My other concern about the memorial also reflects on the memorial’s intention of only speaking to universal themes without attention to context. The Rev. Dr. Martin Luther King, Jr. had an uncanny ability to meld religious, philosophical, political, and social ideas and concerns into a seamless tapestry of elegant argumentation. Consider the following passage from the “Letter from a Birmingham Jail”:
I would agree with St. Augustine that “an unjust law is no law at all.” Now, what is the difference between the two? How does one determine whether a law is just or unjust? A just law is a man made code that squares with the moral law or the law of God. An unjust law is a code that is out of harmony with the moral law. To put it in the terms of St. Thomas Aquinas: An unjust law is a human law that is not rooted in eternal law and natural law. Any law that uplifts human personality is just. Any law that degrades human personality is unjust. All segregation statutes are unjust because segregation distorts the soul and damages the personality. It gives the segregator a false sense of superiority and the segregated a false sense of inferiority. Segregation, to use the terminology of the Jewish philosopher Martin Buber, substitutes an “I it” relationship for an “I thou” relationship and ends up relegating persons to the status of things. Hence segregation is not only politically, economically and sociologically unsound, it is morally wrong and sinful. Paul Tillich has said that sin is separation. Is not segregation an existential expression of man’s tragic separation, his awful estrangement, his terrible sinfulness?
In the preceding passage, Dr. King grounds his opposition to a real social issue (the existence of segregation) in religious, philosophical, legal, and moral argumentation. Dr. King’s argument is all the more persuasive because it appeals to a variety of different traditions and ideas, thus allowing those who do not share the metaphysical assumptions of his background as a Christian minister to nonetheless take ownership of his agenda. Because the memorial uses select quotes stripped from their context, the observer misses the opportunity to see how the very unity proposed by the quotes on the memorial may actually be obtained. Further, we do not gain a sense of the commitments that shaped Dr.
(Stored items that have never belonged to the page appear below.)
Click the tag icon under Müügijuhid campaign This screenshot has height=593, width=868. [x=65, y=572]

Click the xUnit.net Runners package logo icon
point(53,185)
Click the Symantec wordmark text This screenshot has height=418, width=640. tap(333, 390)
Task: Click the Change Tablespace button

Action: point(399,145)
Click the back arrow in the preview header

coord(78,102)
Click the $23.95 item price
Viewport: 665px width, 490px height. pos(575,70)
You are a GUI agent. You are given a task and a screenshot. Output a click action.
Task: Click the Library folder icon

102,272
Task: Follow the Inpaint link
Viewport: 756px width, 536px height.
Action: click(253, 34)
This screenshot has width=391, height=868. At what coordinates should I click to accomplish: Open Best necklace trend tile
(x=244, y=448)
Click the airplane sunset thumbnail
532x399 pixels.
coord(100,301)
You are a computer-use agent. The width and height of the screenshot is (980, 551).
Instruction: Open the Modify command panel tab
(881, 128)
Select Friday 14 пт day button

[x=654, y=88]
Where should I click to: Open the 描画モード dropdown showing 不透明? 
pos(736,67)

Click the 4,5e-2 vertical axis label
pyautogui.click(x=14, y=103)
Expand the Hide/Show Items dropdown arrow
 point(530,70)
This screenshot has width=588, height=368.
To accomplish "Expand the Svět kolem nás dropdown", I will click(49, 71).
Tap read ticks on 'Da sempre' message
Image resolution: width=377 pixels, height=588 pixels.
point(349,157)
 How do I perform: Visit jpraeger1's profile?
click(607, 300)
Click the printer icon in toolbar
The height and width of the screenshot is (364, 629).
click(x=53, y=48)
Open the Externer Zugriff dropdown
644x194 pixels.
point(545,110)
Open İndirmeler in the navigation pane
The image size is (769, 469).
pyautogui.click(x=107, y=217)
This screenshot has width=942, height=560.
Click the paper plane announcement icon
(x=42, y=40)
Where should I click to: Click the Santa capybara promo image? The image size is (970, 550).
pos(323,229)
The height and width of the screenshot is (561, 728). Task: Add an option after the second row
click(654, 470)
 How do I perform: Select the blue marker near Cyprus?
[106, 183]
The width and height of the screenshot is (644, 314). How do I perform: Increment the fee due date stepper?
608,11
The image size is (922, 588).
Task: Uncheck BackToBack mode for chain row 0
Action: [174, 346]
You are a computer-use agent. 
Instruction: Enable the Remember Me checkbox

King’s work, namely the crucible of the segregated south and King’s religious convictions. I understand why an American monument would not want to dwell on the sins of the past. I also understand why an American monument would want to veer towards the universal and away from sectarian groundings for universal claims. However, the monument does him and the nation an injustice by not painting a fuller picture of his life, his work, and his background. Dr. King was more than a man of inspiring words. He had definitive ideas about justice, democracy, hope, and love and lived out those commitments through engaged social action. He was the embodiment of socially engaged, progressive religion at its best and the King Memorial does not sufficiently capture this element of his life.
The Rev. Dr. Martin Luther King Jr., certainly deserves a memorial on the national mall, for one cannot tell the story of America without speaking of its national prophet. It is too bad his national memorial mutes his prophetic voice to one of mere inspiration.